— Materials provided —
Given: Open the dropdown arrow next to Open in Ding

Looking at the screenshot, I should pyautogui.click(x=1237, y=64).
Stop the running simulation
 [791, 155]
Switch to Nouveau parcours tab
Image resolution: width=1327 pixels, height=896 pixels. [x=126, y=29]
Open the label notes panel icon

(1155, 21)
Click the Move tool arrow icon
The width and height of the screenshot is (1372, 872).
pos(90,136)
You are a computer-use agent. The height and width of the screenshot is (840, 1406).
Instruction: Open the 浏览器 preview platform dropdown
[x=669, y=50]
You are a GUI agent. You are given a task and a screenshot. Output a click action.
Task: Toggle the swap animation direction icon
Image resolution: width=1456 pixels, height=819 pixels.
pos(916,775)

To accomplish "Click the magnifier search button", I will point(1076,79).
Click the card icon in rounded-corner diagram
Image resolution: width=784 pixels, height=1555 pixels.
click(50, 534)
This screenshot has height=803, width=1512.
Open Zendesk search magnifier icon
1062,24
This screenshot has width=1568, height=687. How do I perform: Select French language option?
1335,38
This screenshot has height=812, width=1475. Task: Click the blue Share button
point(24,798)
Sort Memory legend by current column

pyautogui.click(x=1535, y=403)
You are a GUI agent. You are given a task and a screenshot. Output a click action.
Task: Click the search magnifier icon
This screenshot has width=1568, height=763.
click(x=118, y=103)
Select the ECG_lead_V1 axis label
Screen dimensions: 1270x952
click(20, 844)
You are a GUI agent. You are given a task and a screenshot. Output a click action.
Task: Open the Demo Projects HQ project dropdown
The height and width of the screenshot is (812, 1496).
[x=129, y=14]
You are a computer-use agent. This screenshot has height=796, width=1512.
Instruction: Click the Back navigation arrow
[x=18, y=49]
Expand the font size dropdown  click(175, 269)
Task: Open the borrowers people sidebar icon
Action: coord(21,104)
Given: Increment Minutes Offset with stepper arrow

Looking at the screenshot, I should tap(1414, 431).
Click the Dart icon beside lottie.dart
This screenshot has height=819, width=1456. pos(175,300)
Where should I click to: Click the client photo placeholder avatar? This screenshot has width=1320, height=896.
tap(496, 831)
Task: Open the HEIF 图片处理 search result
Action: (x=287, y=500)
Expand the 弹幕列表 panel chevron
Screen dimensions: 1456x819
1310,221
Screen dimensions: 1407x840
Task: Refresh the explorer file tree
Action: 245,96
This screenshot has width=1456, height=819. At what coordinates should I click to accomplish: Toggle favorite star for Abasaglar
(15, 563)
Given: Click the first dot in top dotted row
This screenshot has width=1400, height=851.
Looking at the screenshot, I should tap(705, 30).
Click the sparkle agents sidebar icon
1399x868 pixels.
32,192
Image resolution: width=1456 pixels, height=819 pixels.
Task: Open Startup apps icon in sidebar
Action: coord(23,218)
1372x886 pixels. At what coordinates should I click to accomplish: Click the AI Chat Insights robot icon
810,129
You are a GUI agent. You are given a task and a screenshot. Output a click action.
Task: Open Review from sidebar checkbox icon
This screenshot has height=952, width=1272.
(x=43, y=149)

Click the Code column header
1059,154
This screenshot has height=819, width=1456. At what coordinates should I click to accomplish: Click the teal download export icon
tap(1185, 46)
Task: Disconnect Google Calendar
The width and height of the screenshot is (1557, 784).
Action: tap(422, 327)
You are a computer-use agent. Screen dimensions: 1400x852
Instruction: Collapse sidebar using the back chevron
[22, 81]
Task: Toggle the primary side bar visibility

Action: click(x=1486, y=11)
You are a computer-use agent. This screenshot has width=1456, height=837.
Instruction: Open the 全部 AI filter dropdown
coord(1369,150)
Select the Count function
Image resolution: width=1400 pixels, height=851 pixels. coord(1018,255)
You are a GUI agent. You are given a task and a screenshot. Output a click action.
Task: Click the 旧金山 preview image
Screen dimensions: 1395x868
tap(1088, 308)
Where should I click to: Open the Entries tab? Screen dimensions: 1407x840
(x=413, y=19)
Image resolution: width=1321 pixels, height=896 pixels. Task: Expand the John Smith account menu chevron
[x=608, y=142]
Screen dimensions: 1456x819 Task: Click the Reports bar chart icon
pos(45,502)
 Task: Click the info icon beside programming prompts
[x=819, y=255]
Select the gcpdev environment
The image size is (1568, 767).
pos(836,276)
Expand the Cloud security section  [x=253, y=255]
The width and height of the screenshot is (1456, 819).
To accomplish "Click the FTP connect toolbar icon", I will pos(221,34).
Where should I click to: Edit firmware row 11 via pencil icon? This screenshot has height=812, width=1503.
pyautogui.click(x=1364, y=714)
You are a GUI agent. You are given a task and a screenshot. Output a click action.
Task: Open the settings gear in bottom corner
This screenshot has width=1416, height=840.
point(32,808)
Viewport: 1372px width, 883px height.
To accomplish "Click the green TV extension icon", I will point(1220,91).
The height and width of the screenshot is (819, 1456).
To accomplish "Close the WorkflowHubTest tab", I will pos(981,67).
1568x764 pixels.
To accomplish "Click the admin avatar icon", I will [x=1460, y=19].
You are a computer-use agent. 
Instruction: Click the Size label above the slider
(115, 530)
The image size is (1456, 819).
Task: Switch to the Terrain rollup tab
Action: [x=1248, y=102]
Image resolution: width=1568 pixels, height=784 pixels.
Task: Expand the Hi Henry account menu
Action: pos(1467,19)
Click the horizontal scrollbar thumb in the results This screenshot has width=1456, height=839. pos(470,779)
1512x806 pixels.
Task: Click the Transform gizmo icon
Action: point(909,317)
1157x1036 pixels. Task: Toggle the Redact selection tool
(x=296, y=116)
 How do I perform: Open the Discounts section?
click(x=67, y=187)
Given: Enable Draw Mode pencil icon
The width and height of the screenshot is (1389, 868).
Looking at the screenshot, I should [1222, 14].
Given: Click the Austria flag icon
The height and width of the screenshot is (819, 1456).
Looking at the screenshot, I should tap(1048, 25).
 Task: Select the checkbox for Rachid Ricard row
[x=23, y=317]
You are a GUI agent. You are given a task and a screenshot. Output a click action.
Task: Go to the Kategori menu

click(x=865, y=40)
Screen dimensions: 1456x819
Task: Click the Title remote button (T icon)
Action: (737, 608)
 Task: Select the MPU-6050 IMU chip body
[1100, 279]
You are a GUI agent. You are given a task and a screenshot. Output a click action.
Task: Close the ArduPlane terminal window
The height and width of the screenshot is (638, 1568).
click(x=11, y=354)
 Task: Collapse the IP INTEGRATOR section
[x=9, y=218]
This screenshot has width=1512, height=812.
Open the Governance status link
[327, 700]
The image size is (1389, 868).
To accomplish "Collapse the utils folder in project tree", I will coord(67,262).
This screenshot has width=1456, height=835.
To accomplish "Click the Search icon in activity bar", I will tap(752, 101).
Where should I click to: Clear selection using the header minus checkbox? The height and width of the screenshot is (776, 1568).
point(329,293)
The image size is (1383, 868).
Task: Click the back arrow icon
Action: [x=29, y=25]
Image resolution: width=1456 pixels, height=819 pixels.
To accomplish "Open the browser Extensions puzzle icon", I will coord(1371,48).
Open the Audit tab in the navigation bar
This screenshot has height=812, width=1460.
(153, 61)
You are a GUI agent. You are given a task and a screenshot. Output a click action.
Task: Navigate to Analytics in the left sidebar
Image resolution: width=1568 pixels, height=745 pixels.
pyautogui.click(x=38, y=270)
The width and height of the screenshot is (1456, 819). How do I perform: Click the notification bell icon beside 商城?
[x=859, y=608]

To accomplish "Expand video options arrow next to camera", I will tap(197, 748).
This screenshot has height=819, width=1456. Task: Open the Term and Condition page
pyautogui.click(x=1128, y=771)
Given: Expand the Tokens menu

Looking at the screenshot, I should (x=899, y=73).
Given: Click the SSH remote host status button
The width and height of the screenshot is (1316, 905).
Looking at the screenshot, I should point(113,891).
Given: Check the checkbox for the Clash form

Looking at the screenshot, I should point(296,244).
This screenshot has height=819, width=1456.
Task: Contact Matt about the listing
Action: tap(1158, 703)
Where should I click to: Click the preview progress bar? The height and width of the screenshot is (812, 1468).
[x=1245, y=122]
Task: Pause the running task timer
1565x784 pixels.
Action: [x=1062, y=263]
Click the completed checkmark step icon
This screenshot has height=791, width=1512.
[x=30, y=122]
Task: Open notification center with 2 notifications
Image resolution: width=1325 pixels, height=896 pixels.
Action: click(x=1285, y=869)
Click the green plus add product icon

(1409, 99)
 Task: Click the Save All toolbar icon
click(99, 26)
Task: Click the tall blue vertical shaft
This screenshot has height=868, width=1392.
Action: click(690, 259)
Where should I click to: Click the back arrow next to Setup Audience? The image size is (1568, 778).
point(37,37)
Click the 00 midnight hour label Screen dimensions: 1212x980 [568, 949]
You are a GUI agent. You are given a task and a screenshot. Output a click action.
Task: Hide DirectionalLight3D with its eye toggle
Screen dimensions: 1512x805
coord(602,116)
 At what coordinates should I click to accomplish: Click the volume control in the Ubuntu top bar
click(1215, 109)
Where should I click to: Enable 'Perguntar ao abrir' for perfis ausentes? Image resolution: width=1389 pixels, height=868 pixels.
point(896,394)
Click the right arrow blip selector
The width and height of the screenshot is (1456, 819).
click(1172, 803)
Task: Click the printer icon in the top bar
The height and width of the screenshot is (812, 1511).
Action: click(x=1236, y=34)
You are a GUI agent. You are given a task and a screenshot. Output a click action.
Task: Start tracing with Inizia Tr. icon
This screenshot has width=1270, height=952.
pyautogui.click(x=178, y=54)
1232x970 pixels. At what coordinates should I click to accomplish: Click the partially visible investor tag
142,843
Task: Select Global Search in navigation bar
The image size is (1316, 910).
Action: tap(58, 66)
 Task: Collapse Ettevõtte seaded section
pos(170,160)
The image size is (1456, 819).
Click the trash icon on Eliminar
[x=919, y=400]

— Exercise instructions —
All lines of the listing holding the string "Close" must be returned, copied as they stand.

— Answer to this exercise —
To accomplish "Close the WorkflowHubTest tab", I will pos(981,67).
Task: Close the ArduPlane terminal window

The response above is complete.